DATA FOR PROCESSING
□ □ □ □ □

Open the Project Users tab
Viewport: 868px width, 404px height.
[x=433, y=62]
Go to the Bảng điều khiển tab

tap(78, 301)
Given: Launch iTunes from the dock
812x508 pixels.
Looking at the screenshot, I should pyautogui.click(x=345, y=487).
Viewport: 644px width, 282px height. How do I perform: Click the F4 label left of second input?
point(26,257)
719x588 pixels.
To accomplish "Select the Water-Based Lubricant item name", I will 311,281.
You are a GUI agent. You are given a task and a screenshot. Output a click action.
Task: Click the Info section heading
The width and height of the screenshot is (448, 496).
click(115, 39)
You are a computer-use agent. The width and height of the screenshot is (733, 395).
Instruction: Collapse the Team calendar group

□ □ □ □ □

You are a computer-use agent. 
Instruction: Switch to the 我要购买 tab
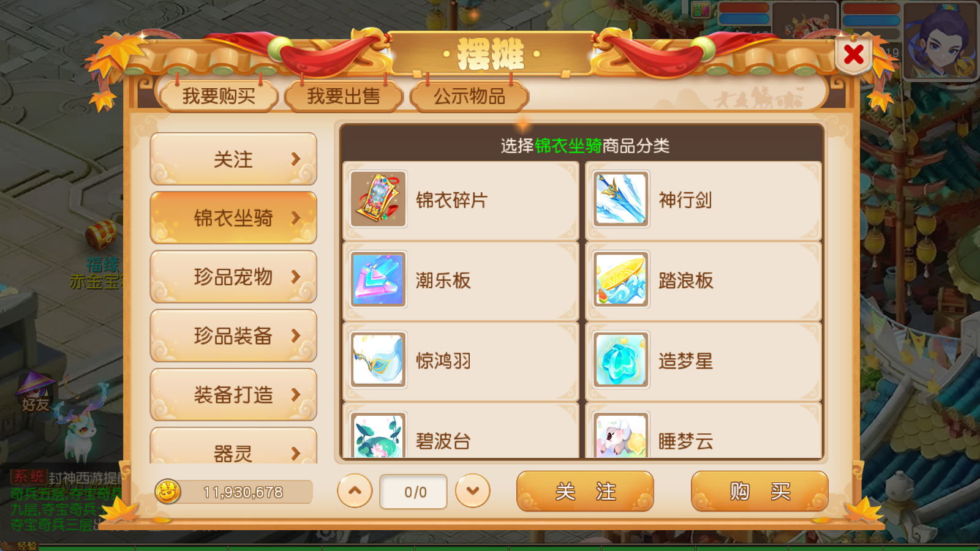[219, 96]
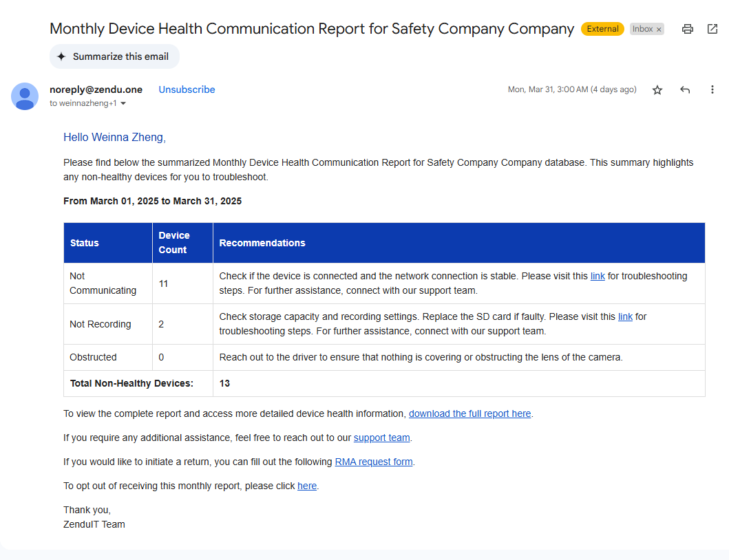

□ □ □ □ □

ACTIVITY
Copy exactly the stretch of data above from the line with "Given: Launch iTunes from the dock" through the line with "Instruction: Collapse the Team calendar group", and omit all other lines.

TASK SOLUTION
Given: Launch iTunes from the dock
812x508 pixels.
Looking at the screenshot, I should pyautogui.click(x=345, y=487).
Viewport: 644px width, 282px height. How do I perform: Click the F4 label left of second input?
point(26,257)
719x588 pixels.
To accomplish "Select the Water-Based Lubricant item name", I will 311,281.
You are a GUI agent. You are given a task and a screenshot. Output a click action.
Task: Click the Info section heading
The width and height of the screenshot is (448, 496).
click(115, 39)
You are a computer-use agent. The width and height of the screenshot is (733, 395).
Instruction: Collapse the Team calendar group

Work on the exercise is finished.